**Assignment:** Each line of the data should be transcribed exactly as given.

**Exercise materials:**
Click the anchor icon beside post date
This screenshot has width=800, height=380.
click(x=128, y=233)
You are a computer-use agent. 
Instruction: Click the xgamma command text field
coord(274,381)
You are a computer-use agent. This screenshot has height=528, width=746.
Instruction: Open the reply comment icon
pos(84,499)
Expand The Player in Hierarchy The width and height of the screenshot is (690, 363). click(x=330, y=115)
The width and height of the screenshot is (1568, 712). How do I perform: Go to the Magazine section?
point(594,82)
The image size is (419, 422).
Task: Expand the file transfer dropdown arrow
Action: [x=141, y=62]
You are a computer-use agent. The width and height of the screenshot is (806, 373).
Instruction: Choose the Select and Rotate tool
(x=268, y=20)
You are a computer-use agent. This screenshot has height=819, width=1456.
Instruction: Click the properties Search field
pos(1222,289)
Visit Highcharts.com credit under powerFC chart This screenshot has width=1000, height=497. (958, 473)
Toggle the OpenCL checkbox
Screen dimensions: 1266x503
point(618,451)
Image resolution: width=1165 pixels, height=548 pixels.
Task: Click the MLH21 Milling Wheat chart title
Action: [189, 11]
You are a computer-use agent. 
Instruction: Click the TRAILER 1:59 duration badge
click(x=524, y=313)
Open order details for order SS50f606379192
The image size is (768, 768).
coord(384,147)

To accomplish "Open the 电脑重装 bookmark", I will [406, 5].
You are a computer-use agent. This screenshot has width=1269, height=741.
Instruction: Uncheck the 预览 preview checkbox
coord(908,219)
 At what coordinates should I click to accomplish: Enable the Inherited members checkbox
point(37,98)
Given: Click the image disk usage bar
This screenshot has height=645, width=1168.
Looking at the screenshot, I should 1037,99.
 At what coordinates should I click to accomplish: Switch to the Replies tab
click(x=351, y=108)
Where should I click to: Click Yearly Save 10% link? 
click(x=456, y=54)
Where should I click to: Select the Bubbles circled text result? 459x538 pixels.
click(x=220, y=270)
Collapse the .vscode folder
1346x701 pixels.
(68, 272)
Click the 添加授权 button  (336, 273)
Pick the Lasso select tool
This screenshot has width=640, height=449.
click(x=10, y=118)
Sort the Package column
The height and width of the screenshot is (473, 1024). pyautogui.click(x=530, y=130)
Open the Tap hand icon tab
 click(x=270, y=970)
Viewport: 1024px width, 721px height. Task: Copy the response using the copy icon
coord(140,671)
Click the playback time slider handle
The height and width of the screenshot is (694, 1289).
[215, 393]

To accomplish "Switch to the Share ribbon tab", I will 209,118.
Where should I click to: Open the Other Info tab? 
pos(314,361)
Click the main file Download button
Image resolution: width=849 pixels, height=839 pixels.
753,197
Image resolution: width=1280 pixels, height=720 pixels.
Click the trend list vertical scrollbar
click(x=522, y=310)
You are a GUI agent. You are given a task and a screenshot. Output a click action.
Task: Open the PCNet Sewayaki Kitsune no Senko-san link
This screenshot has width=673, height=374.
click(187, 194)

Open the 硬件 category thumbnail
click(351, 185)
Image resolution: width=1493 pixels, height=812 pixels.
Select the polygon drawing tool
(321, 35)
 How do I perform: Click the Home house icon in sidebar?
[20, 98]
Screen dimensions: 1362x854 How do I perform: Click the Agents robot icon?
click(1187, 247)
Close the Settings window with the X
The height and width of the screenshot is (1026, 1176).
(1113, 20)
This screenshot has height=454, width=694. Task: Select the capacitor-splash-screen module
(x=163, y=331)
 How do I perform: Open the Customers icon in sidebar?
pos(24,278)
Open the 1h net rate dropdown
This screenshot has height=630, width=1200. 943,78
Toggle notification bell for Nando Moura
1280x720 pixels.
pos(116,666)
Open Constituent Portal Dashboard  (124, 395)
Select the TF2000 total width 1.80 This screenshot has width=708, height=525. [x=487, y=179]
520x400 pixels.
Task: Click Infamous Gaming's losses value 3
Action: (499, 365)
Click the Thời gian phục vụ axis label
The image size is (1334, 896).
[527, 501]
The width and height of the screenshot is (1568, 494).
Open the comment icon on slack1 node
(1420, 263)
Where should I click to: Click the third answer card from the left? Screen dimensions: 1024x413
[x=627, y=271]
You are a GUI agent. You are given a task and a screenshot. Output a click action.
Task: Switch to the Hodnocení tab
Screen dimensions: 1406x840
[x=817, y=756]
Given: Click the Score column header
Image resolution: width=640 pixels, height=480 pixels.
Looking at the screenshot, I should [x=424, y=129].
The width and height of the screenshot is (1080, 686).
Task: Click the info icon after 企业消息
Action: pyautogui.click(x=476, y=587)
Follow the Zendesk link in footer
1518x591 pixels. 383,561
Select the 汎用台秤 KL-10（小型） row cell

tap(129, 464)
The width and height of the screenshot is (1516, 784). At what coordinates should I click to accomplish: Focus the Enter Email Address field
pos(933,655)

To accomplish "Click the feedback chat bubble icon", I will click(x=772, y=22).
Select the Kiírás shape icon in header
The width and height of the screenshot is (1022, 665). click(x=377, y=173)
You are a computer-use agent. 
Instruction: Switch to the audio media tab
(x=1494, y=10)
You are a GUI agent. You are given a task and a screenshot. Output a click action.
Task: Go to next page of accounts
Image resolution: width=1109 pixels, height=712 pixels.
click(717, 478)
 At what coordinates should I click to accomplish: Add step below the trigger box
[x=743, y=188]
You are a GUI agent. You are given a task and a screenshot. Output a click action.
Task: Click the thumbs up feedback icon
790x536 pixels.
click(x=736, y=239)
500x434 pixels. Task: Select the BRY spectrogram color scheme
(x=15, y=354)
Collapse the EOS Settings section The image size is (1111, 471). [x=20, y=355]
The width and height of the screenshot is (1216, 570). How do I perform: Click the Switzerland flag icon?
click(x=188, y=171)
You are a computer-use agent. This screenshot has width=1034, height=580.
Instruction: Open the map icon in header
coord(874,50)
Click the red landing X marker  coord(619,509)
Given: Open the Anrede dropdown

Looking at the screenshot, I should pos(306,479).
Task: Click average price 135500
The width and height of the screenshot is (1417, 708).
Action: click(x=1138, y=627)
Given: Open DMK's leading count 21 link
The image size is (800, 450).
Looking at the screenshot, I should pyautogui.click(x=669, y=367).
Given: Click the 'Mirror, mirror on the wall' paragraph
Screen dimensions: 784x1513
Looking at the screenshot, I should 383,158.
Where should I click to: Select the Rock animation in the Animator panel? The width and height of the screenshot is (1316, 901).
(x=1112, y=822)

**Exercise response:**
Click the anchor icon beside post date
This screenshot has width=800, height=380.
click(x=128, y=233)
You are a computer-use agent. 
Instruction: Click the xgamma command text field
coord(274,381)
You are a computer-use agent. This screenshot has height=528, width=746.
Instruction: Open the reply comment icon
pos(84,499)
Expand The Player in Hierarchy The width and height of the screenshot is (690, 363). click(x=330, y=115)
The width and height of the screenshot is (1568, 712). How do I perform: Go to the Magazine section?
point(594,82)
The image size is (419, 422).
Task: Expand the file transfer dropdown arrow
Action: [x=141, y=62]
You are a computer-use agent. The width and height of the screenshot is (806, 373).
Instruction: Choose the Select and Rotate tool
(x=268, y=20)
You are a computer-use agent. This screenshot has height=819, width=1456.
Instruction: Click the properties Search field
pos(1222,289)
Visit Highcharts.com credit under powerFC chart This screenshot has width=1000, height=497. (958, 473)
Toggle the OpenCL checkbox
Screen dimensions: 1266x503
point(618,451)
Image resolution: width=1165 pixels, height=548 pixels.
Task: Click the MLH21 Milling Wheat chart title
Action: [189, 11]
You are a computer-use agent. 
Instruction: Click the TRAILER 1:59 duration badge
click(x=524, y=313)
Open order details for order SS50f606379192
The image size is (768, 768).
coord(384,147)

To accomplish "Open the 电脑重装 bookmark", I will [406, 5].
You are a computer-use agent. This screenshot has width=1269, height=741.
Instruction: Uncheck the 预览 preview checkbox
coord(908,219)
 At what coordinates should I click to accomplish: Enable the Inherited members checkbox
point(37,98)
Given: Click the image disk usage bar
This screenshot has height=645, width=1168.
Looking at the screenshot, I should 1037,99.
 At what coordinates should I click to accomplish: Switch to the Replies tab
click(x=351, y=108)
Where should I click to: Click Yearly Save 10% link? 
click(x=456, y=54)
Where should I click to: Select the Bubbles circled text result? 459x538 pixels.
click(x=220, y=270)
Collapse the .vscode folder
1346x701 pixels.
(68, 272)
Click the 添加授权 button  (336, 273)
Pick the Lasso select tool
This screenshot has width=640, height=449.
click(x=10, y=118)
Sort the Package column
The height and width of the screenshot is (473, 1024). pyautogui.click(x=530, y=130)
Open the Tap hand icon tab
 click(x=270, y=970)
Viewport: 1024px width, 721px height. Task: Copy the response using the copy icon
coord(140,671)
Click the playback time slider handle
The height and width of the screenshot is (694, 1289).
[215, 393]

To accomplish "Switch to the Share ribbon tab", I will 209,118.
Where should I click to: Open the Other Info tab? 
pos(314,361)
Click the main file Download button
Image resolution: width=849 pixels, height=839 pixels.
753,197
Image resolution: width=1280 pixels, height=720 pixels.
Click the trend list vertical scrollbar
click(x=522, y=310)
You are a GUI agent. You are given a task and a screenshot. Output a click action.
Task: Open the PCNet Sewayaki Kitsune no Senko-san link
This screenshot has width=673, height=374.
click(187, 194)

Open the 硬件 category thumbnail
click(351, 185)
Image resolution: width=1493 pixels, height=812 pixels.
Select the polygon drawing tool
(321, 35)
 How do I perform: Click the Home house icon in sidebar?
[20, 98]
Screen dimensions: 1362x854 How do I perform: Click the Agents robot icon?
click(1187, 247)
Close the Settings window with the X
The height and width of the screenshot is (1026, 1176).
(1113, 20)
This screenshot has height=454, width=694. Task: Select the capacitor-splash-screen module
(x=163, y=331)
 How do I perform: Open the Customers icon in sidebar?
pos(24,278)
Open the 1h net rate dropdown
This screenshot has height=630, width=1200. 943,78
Toggle notification bell for Nando Moura
1280x720 pixels.
pos(116,666)
Open Constituent Portal Dashboard  (124, 395)
Select the TF2000 total width 1.80 This screenshot has width=708, height=525. [x=487, y=179]
520x400 pixels.
Task: Click Infamous Gaming's losses value 3
Action: (499, 365)
Click the Thời gian phục vụ axis label
The image size is (1334, 896).
[527, 501]
The width and height of the screenshot is (1568, 494).
Open the comment icon on slack1 node
(1420, 263)
Where should I click to: Click the third answer card from the left? Screen dimensions: 1024x413
[x=627, y=271]
You are a GUI agent. You are given a task and a screenshot. Output a click action.
Task: Switch to the Hodnocení tab
Screen dimensions: 1406x840
[x=817, y=756]
Given: Click the Score column header
Image resolution: width=640 pixels, height=480 pixels.
Looking at the screenshot, I should [x=424, y=129].
The width and height of the screenshot is (1080, 686).
Task: Click the info icon after 企业消息
Action: pyautogui.click(x=476, y=587)
Follow the Zendesk link in footer
1518x591 pixels. 383,561
Select the 汎用台秤 KL-10（小型） row cell

tap(129, 464)
The width and height of the screenshot is (1516, 784). At what coordinates should I click to accomplish: Focus the Enter Email Address field
pos(933,655)

To accomplish "Click the feedback chat bubble icon", I will click(x=772, y=22).
Select the Kiírás shape icon in header
The width and height of the screenshot is (1022, 665). click(x=377, y=173)
You are a computer-use agent. 
Instruction: Switch to the audio media tab
(x=1494, y=10)
You are a GUI agent. You are given a task and a screenshot. Output a click action.
Task: Go to next page of accounts
Image resolution: width=1109 pixels, height=712 pixels.
click(717, 478)
 At what coordinates should I click to accomplish: Add step below the trigger box
[x=743, y=188]
You are a GUI agent. You are given a task and a screenshot. Output a click action.
Task: Click the thumbs up feedback icon
790x536 pixels.
click(x=736, y=239)
500x434 pixels. Task: Select the BRY spectrogram color scheme
(x=15, y=354)
Collapse the EOS Settings section The image size is (1111, 471). [x=20, y=355]
The width and height of the screenshot is (1216, 570). How do I perform: Click the Switzerland flag icon?
click(x=188, y=171)
You are a computer-use agent. This screenshot has width=1034, height=580.
Instruction: Open the map icon in header
coord(874,50)
Click the red landing X marker  coord(619,509)
Given: Open the Anrede dropdown

Looking at the screenshot, I should pos(306,479).
Task: Click average price 135500
The width and height of the screenshot is (1417, 708).
Action: click(x=1138, y=627)
Given: Open DMK's leading count 21 link
The image size is (800, 450).
Looking at the screenshot, I should pyautogui.click(x=669, y=367).
Given: Click the 'Mirror, mirror on the wall' paragraph
Screen dimensions: 784x1513
Looking at the screenshot, I should 383,158.
Where should I click to: Select the Rock animation in the Animator panel? The width and height of the screenshot is (1316, 901).
(x=1112, y=822)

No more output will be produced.